2015-01-13 Thread Alexander Burger
Hi Jon,

 When I’m typing in one of the search fields (Name or Address), a box
 with possible matches pops up, but quite often there are names/addresses
 missing in this box, and I haven’t been able to find a pattern in this.
 If I type a (single) j, k, l, e, i or s, then my name comes up, but not
 if I type just o, n or r. Do you know why?

Yes. The 'nm' relation in the DB model

   (rel nm (+Sn +IdxFold +String))

uses two index prefixes:

   1. +Sn for the soundex algorithm. It stores a condensed and unified
  pattern in the DB index tree. In case of e.g. Jon Kleiser this
  is JNSLSR. This pattern is used for tolerant searches.

   2. +IdxFold applies the 'fold' function the whole name, and stores it
  (i.e. jonkleiser) in the index. Then it splits the name on
  blanks, 'fold's the fragments, and stores substrings of these
  fragments.

But: The substrings are generated only up to a maximal length of three.
This is to avoid storing lots of single- or double-letter tokens - which
are not meaningful to search - in the index.
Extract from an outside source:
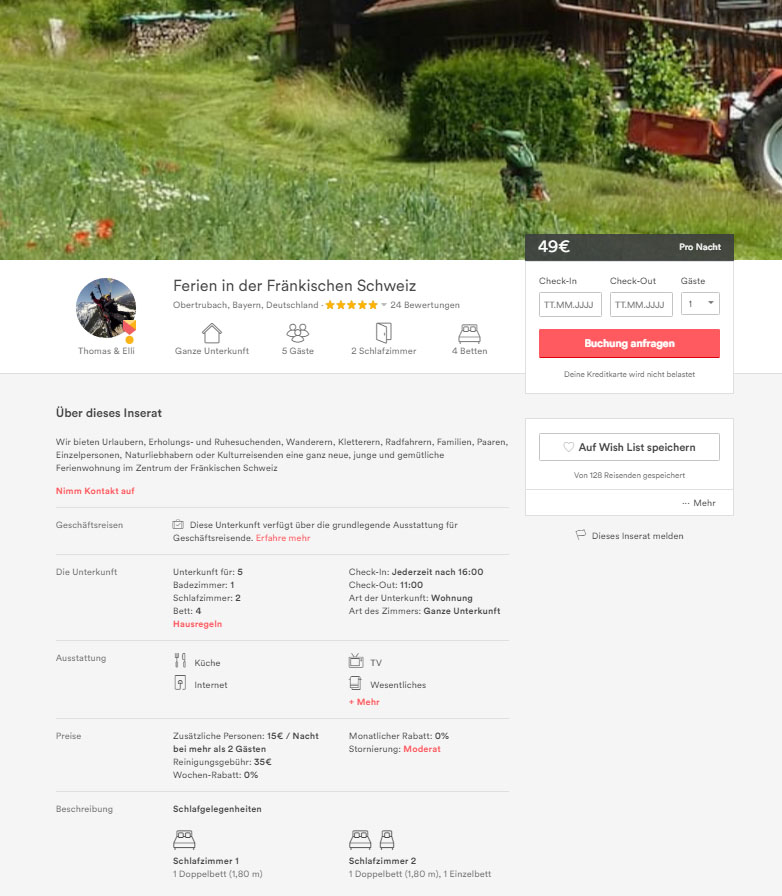
Task: Click the TV amenity icon
Action: tap(356, 661)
Thus, jon is stored, but not on or n.

If you dump the index, you'll see what's there:

   : (scan '(nm . +Prs))
   (JNSLSR {2} . T) {2}
   (eiser {2}) {2}
   (iser {2}) {2}
   (jonkleiser . {2}) {2}
   (kleiser {2}) {2}
   (leiser {2}) {2}
   (ser {2}) {2}

Thus, when you type in the search field, this index is accessed. Typing
iser or only ser will find something, but o, n or r won't.